Konrad Adenauer was unable to complete his memoirs. The fourth volume (covering the years 1959–1963) contains only fragments, as the subtitle expressly denotes. In this fifth volume in the
series, one of Adenauer’s closest collaborators describes that period from the inner circle of power.
Horst Osterheld headed the foreign policy section of the Chancellor’s Office from 1960–1969. Relying on his own comprehensive diaries, he describes developments in world politics during
the years 1960–1963, including such dramatic events as the construction of the Berlin Wall, the Cuban Missile Crisis, disagreements over policy toward East Germany and the Franco-German
accord of 1963, as well as domestic events and Adenauer’s gradual disempowerment. As in previous publications, the author shows himself equally adept as a subject expert and storyteller.

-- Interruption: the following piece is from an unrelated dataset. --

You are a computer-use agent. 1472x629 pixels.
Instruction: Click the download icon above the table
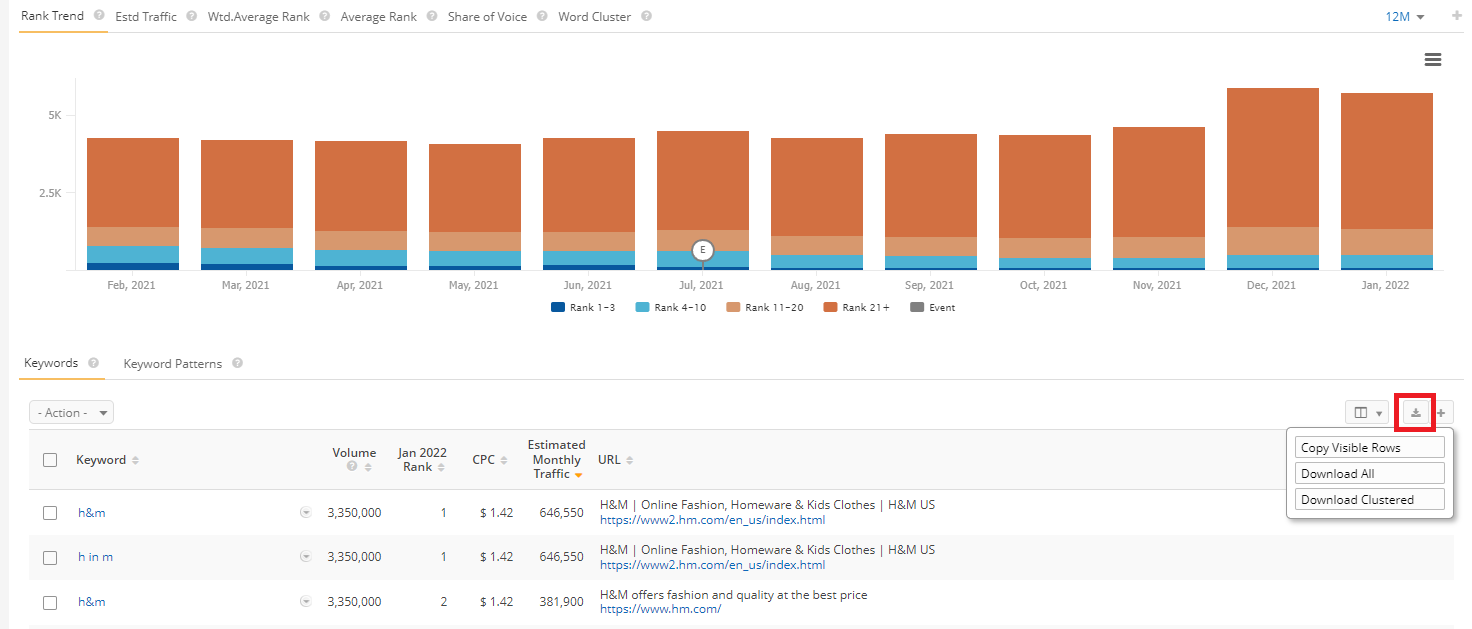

Consequently, this volume contains countless unknown facts and interesting insights, especially on how opinions were shaped within the Chancellor’s Office. In vivid characterizations, Osterheld
portrays the leading politicians of the day – above all Adenauer himself, in these last and most difficult of his years as chancellor.
Osterheld posseses highly differentiated powers of observation and is not circumnspect about making critical judgments. His account is not only a compelling read but also an
essential source for the history of the Federal Republic in the early 1960s.